• _What to work on_:
From the listing below, return every line with the string "Given" in it.

Data extract START

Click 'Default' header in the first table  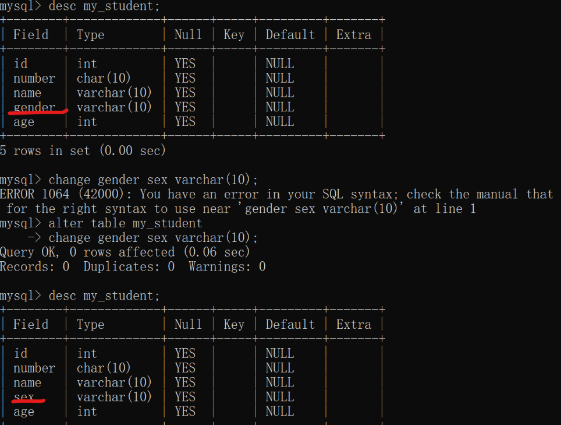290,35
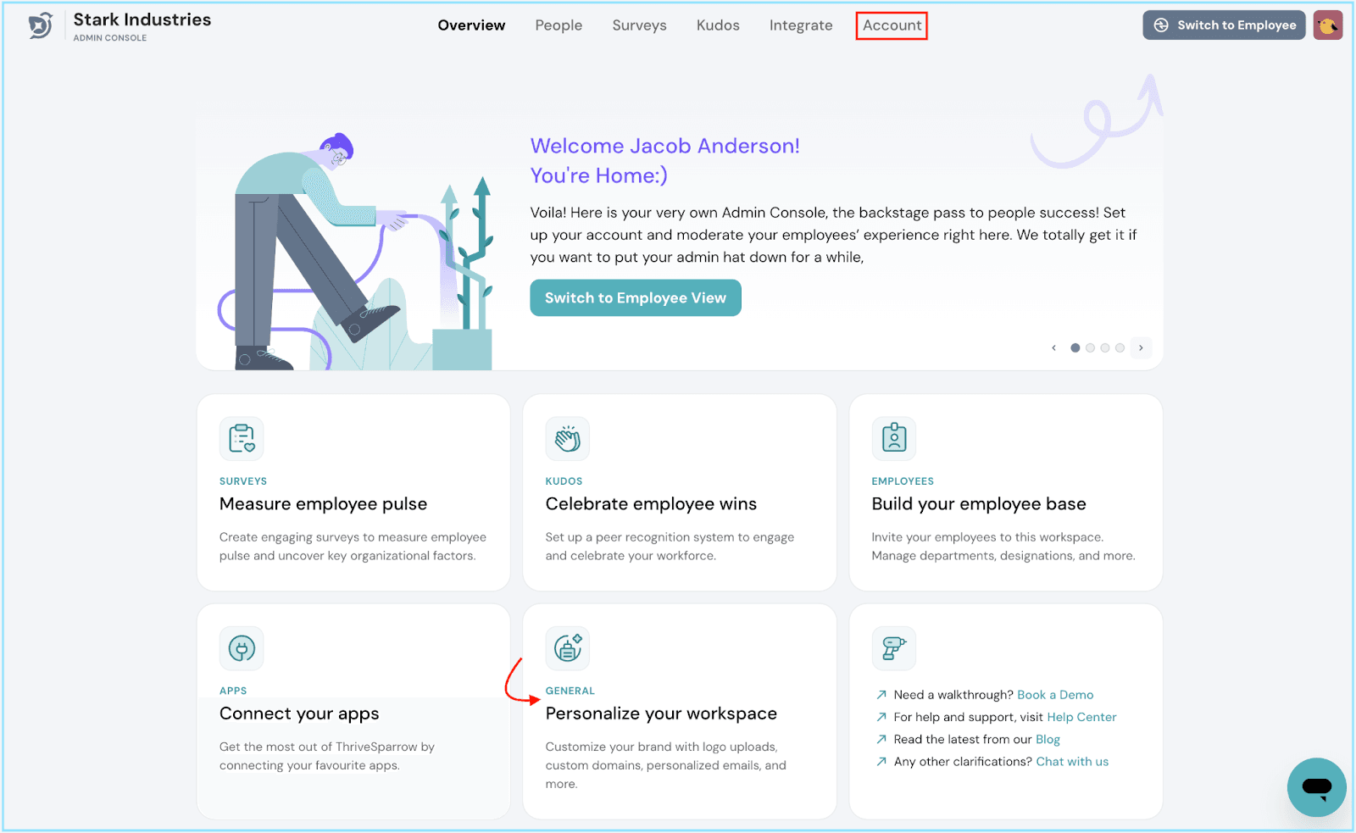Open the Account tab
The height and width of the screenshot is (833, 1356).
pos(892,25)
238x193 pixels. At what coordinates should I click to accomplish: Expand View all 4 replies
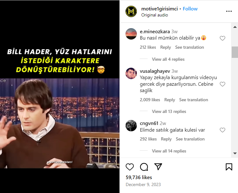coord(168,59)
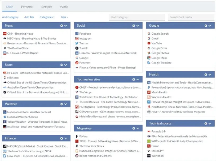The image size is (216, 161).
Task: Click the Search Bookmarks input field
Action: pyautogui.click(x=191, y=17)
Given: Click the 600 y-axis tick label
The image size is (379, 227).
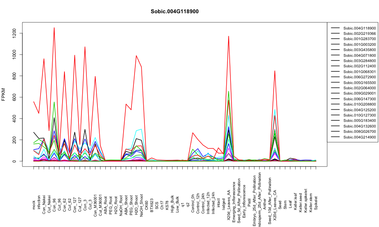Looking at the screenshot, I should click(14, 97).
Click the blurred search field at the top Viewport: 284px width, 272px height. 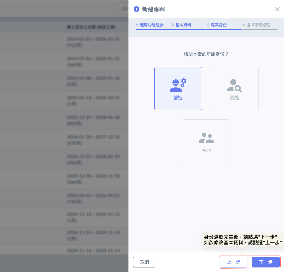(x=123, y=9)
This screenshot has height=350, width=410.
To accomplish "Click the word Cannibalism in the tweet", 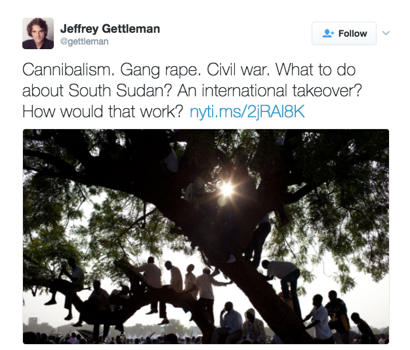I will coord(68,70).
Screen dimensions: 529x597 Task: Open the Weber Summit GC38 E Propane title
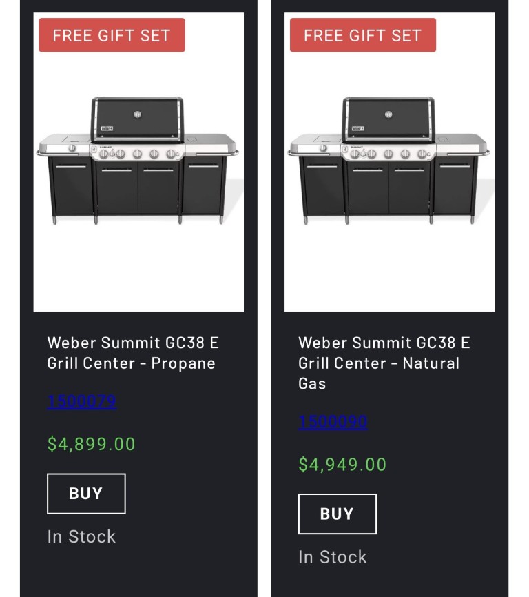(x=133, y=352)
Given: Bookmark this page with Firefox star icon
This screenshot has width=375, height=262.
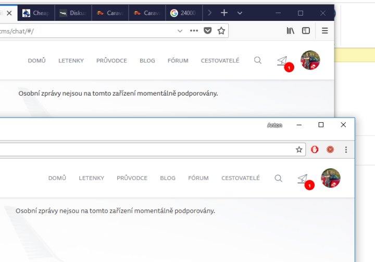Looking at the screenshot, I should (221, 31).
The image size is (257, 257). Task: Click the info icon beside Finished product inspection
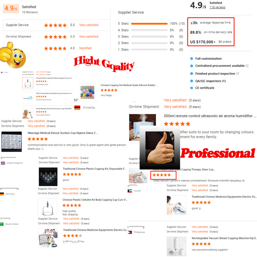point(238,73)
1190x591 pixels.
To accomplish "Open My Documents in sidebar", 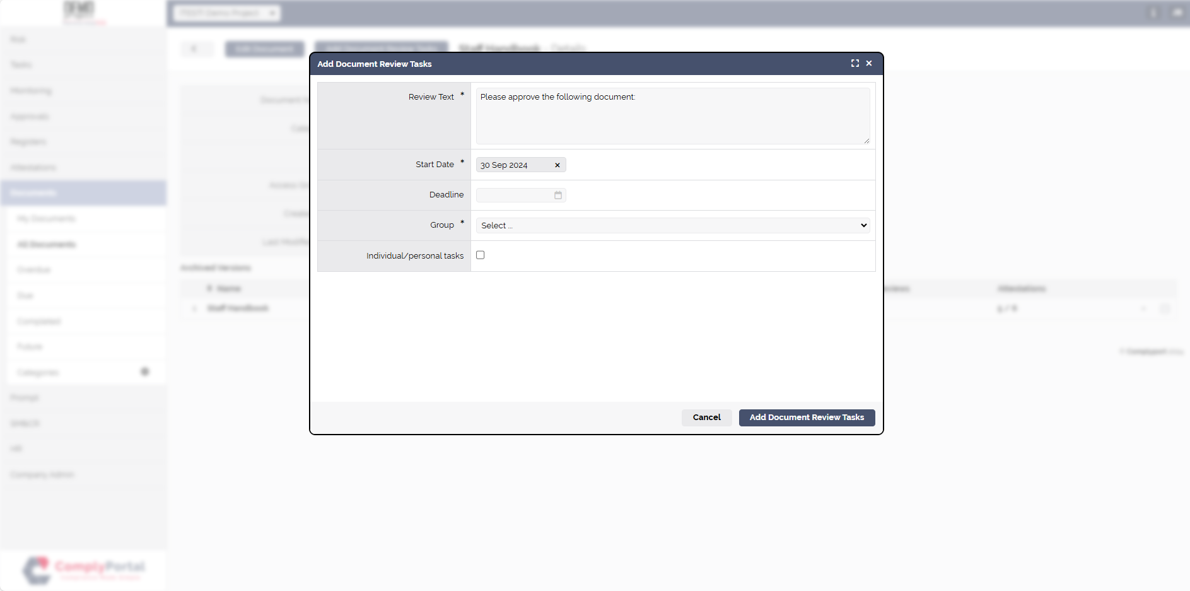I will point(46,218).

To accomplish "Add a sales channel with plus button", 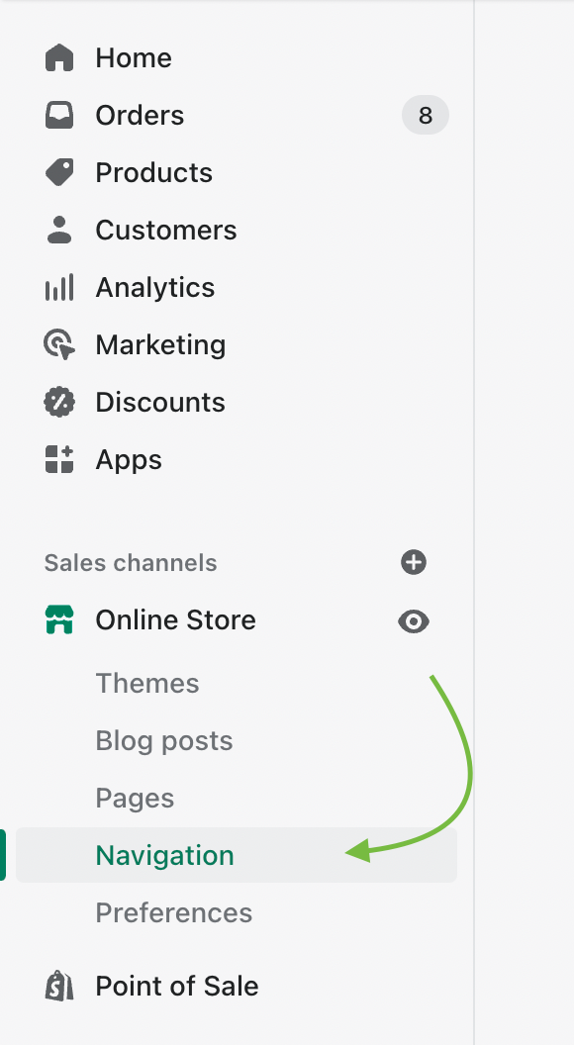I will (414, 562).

Data extract END

• _Result of the exercise_:
Given: Click the 600 y-axis tick label
Given: Bookmark this page with Firefox star icon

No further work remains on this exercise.